## Begin EXTRACTED MATERIAL

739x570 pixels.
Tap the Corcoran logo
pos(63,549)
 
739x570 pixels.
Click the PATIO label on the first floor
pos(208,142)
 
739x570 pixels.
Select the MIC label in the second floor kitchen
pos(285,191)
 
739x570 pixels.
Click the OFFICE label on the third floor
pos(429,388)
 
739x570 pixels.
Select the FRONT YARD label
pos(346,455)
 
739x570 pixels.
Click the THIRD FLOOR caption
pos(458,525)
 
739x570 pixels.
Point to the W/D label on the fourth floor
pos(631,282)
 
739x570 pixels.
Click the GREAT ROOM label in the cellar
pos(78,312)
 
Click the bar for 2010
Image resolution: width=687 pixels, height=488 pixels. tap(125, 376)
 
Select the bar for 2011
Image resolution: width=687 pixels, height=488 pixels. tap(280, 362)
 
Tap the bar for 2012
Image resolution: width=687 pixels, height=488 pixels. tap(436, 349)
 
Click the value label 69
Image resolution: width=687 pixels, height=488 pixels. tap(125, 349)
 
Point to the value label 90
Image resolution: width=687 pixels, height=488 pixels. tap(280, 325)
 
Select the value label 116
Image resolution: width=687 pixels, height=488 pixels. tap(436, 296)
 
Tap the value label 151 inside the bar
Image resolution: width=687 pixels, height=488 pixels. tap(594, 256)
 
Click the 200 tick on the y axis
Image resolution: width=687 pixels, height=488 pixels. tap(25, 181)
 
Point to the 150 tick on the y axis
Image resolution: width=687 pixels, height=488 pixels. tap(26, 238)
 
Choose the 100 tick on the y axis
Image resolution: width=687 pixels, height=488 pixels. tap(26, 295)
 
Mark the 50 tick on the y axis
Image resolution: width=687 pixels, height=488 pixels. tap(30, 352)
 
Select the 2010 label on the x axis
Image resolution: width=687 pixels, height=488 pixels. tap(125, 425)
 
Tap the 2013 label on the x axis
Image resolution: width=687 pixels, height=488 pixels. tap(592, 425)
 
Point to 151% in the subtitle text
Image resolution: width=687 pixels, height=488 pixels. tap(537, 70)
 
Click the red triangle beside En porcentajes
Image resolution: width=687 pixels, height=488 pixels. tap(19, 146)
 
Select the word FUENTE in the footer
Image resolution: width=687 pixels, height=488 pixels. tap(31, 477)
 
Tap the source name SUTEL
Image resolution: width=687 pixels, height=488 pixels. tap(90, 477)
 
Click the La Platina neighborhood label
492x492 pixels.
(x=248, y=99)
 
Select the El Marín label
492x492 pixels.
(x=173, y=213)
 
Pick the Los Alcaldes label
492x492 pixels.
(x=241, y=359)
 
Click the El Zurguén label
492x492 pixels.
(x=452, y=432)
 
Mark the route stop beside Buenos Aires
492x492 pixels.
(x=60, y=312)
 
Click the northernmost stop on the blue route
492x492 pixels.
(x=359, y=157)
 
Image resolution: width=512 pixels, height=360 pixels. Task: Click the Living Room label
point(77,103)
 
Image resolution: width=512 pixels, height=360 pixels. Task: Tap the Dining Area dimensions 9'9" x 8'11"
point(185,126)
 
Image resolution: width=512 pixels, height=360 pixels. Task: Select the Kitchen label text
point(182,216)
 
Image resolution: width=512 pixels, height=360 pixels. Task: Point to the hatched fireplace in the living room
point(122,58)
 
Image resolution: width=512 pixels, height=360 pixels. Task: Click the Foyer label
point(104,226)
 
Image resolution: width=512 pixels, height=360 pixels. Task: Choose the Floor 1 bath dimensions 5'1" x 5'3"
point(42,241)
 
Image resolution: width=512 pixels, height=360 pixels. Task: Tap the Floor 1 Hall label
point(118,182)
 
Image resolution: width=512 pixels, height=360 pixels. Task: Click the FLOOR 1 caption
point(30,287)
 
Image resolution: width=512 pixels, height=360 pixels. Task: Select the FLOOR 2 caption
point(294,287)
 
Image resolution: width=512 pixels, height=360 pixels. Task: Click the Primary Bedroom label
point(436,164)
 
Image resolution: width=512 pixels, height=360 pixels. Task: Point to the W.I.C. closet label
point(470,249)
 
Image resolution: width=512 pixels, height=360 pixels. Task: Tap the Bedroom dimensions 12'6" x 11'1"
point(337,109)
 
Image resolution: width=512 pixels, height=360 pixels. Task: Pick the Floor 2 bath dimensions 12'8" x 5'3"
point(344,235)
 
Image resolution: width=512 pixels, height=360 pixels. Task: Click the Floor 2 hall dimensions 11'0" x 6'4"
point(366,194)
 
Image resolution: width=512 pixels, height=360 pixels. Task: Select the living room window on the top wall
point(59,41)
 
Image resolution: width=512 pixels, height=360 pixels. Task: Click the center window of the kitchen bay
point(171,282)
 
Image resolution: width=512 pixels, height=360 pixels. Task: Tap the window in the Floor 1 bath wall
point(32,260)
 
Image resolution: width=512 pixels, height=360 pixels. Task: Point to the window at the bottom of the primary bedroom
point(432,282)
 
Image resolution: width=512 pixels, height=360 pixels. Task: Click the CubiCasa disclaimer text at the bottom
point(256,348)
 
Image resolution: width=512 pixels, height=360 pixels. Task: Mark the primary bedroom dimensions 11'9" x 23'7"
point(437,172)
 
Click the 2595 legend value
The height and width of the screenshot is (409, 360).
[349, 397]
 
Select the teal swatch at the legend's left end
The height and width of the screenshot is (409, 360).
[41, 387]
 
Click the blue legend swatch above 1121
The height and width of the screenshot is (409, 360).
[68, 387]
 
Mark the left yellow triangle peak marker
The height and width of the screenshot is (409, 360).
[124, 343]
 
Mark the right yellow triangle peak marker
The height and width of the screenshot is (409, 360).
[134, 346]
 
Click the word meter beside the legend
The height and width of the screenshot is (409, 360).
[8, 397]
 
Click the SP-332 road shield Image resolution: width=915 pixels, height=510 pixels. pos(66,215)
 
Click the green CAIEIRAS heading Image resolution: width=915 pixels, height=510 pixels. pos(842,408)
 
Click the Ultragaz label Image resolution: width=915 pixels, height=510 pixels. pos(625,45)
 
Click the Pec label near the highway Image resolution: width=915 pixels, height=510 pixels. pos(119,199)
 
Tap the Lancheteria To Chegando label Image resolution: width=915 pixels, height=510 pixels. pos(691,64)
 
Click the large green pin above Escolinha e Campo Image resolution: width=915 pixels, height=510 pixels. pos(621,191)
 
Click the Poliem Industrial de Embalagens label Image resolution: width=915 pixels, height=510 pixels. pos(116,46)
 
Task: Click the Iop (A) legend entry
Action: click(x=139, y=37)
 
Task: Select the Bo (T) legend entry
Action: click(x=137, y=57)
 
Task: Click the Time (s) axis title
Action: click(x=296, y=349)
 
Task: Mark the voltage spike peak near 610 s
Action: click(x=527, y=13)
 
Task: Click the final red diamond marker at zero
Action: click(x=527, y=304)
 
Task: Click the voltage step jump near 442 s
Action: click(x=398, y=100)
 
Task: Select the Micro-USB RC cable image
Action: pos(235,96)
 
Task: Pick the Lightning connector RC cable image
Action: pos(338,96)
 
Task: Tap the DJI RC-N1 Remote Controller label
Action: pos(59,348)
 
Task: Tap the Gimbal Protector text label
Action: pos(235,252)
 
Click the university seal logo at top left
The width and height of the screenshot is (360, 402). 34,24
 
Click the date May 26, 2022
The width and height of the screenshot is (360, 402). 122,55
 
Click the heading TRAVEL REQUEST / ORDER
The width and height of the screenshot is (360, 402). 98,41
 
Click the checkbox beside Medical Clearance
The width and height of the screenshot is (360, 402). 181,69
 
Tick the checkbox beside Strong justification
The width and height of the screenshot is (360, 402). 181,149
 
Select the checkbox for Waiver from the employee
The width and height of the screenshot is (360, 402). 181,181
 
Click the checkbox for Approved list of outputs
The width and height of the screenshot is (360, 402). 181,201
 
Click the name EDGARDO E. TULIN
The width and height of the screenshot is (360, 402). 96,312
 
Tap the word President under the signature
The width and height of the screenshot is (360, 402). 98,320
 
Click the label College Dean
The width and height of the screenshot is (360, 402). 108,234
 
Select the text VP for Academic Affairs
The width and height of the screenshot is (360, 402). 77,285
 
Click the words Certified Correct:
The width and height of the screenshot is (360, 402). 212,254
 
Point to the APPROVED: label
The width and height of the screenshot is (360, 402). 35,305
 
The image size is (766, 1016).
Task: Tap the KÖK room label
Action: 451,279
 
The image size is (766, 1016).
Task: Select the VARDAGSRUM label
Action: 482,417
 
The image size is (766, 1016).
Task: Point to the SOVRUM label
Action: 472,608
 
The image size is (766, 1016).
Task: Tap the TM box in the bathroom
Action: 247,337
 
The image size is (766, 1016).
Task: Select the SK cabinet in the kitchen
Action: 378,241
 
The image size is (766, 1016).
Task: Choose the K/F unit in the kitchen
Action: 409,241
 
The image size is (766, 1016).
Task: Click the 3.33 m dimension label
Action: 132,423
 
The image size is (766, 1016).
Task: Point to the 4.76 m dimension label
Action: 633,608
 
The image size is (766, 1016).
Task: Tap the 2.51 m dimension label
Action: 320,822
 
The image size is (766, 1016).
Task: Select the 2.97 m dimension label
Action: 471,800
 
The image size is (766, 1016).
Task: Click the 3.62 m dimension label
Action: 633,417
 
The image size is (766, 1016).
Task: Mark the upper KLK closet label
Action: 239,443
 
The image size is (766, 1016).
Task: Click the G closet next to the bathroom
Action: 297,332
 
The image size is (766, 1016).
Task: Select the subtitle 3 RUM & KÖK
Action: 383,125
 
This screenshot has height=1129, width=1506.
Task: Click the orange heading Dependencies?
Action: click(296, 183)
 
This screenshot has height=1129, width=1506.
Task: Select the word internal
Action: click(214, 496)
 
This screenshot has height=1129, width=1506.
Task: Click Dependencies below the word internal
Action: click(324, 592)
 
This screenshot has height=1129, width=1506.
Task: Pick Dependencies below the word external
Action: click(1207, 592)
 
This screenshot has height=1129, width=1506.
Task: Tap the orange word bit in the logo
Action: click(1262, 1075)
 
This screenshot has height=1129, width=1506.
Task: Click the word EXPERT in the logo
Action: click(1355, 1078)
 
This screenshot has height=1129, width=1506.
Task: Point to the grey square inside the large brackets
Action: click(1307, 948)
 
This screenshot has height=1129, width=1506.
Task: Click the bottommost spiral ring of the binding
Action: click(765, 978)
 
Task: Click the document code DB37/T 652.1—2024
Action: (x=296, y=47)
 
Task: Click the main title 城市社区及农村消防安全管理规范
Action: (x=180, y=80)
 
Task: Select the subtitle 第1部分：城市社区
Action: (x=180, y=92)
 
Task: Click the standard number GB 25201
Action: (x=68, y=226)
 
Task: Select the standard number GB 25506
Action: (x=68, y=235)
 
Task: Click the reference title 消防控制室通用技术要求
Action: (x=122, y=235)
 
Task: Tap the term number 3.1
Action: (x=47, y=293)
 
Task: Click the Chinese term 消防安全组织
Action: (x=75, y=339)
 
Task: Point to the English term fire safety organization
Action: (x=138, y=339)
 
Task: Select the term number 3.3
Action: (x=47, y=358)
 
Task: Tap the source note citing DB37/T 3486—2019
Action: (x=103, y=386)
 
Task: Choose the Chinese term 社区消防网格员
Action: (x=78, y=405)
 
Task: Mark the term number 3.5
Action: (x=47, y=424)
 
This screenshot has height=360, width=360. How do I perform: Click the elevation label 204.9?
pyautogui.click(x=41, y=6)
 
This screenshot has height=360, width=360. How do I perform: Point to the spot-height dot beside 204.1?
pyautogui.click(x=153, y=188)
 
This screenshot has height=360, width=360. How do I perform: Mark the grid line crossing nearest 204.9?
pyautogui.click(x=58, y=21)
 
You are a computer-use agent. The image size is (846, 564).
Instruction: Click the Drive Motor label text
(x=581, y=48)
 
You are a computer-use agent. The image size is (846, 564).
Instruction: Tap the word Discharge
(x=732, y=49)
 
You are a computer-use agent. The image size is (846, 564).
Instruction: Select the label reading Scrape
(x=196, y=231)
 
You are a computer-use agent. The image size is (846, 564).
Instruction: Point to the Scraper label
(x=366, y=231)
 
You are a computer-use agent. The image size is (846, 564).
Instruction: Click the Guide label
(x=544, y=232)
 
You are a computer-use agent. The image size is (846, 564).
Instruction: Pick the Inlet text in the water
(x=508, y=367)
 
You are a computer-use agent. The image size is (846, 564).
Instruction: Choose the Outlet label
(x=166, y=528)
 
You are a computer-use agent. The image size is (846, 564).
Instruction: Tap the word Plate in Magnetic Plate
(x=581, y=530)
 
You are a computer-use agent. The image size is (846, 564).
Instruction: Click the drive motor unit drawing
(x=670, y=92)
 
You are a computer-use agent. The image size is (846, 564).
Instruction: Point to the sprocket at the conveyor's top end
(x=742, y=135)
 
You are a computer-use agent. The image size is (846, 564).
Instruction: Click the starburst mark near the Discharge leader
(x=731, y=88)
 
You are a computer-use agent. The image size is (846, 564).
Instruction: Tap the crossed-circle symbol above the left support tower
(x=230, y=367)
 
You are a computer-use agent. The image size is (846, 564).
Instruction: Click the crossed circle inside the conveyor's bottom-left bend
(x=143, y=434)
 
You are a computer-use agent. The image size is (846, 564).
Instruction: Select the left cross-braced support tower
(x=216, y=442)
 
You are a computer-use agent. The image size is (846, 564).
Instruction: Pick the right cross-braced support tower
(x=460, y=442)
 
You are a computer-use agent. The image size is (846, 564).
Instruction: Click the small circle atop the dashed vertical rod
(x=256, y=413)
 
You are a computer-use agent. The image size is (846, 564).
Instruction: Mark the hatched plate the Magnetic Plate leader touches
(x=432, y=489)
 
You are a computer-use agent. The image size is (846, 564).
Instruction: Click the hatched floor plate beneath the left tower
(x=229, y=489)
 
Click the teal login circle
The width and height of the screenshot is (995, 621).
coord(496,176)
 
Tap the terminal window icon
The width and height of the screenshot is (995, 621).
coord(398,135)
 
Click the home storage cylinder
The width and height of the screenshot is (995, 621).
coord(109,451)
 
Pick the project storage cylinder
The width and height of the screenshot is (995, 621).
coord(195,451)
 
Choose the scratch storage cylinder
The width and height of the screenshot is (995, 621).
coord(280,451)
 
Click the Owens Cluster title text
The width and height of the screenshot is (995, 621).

## End EXTRACTED MATERIAL

**THE REQUEST:** Find each line in the material above that contains the string "wall" and copy those lines. Case counts.

**THE RESPONSE:**
Image resolution: width=512 pixels, height=360 pixels. Task: Select the living room window on the top wall
Image resolution: width=512 pixels, height=360 pixels. Task: Tap the window in the Floor 1 bath wall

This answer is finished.